By Barbara Elliott
The Greenbrier Valley Quarterly invited a small group of the “hippie homesteaders,” who migrated to Greenbrier and Pocahontas Counties in the early 1970s, to reflect on the ways their decision to live off the land shaped their lives, and how in turn their presence changed the Greenbrier Valley forever.
It was really all about the land. The availability of cheap land was the siren call that brought young, college educated urbanites to try their hand at living off the land in the Greenbrier Valley in the early 1970s. There were other factors that played into their decision to forego such luxuries as central heat, running water, and indoor toilets, but the common denominator was a desire for land of their own on which to live a simple, healthy lifestyle unfettered by the rigors of a nine-to-five existence.
A few of these “foreigners,” as some locals dubbed them, began arriving in the late sixties, but it was in the early seventies that van loads of latter-day pioneers began to inhabit abandoned farmhouses and log cabins tucked back in hollers where farms that had been family owned for centuries were struggling because members of the younger generation were moving away to find work.
Although some of the new arrivals truly hoped to actually live off the land, for many the decision to move to West Virginia was less quixotic. The turbulence of the times and the Vietnam War played into the homesteader movement, but for the small group of veteran homesteaders who shared their experiences for this story, their reasons for coming were as varied as the paths that they eventually took after arriving. For some it was just a youthful lark, for others an effort to escape a lifestyle they did not find fulfilling. But all agreed it changed their lives forever and for the better.

Material provided
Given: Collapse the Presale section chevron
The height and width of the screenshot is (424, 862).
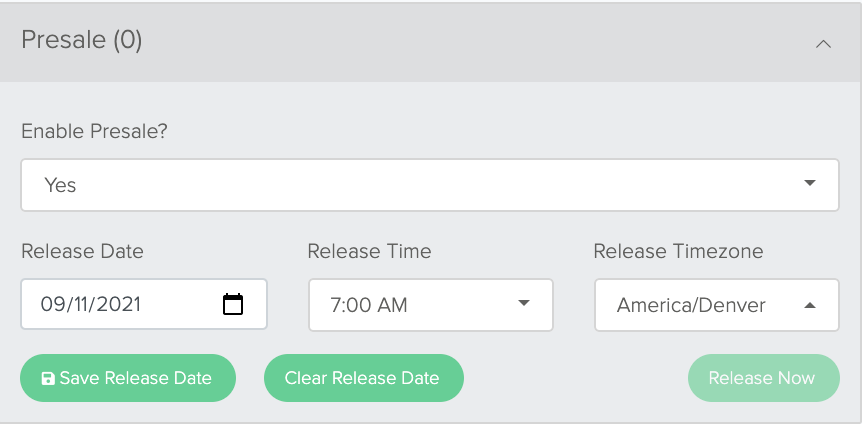Looking at the screenshot, I should (x=823, y=44).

Aim of the task
Reproduce the passage of the Greenbrier Valley homesteaders article between "It was really" and "to find work.", inclusive.

Completed exercise
It was really all about the land. The availability of cheap land was the siren call that brought young, college educated urbanites to try their hand at living off the land in the Greenbrier Valley in the early 1970s. There were other factors that played into their decision to forego such luxuries as central heat, running water, and indoor toilets, but the common denominator was a desire for land of their own on which to live a simple, healthy lifestyle unfettered by the rigors of a nine-to-five existence.
A few of these “foreigners,” as some locals dubbed them, began arriving in the late sixties, but it was in the early seventies that van loads of latter-day pioneers began to inhabit abandoned farmhouses and log cabins tucked back in hollers where farms that had been family owned for centuries were struggling because members of the younger generation were moving away to find work.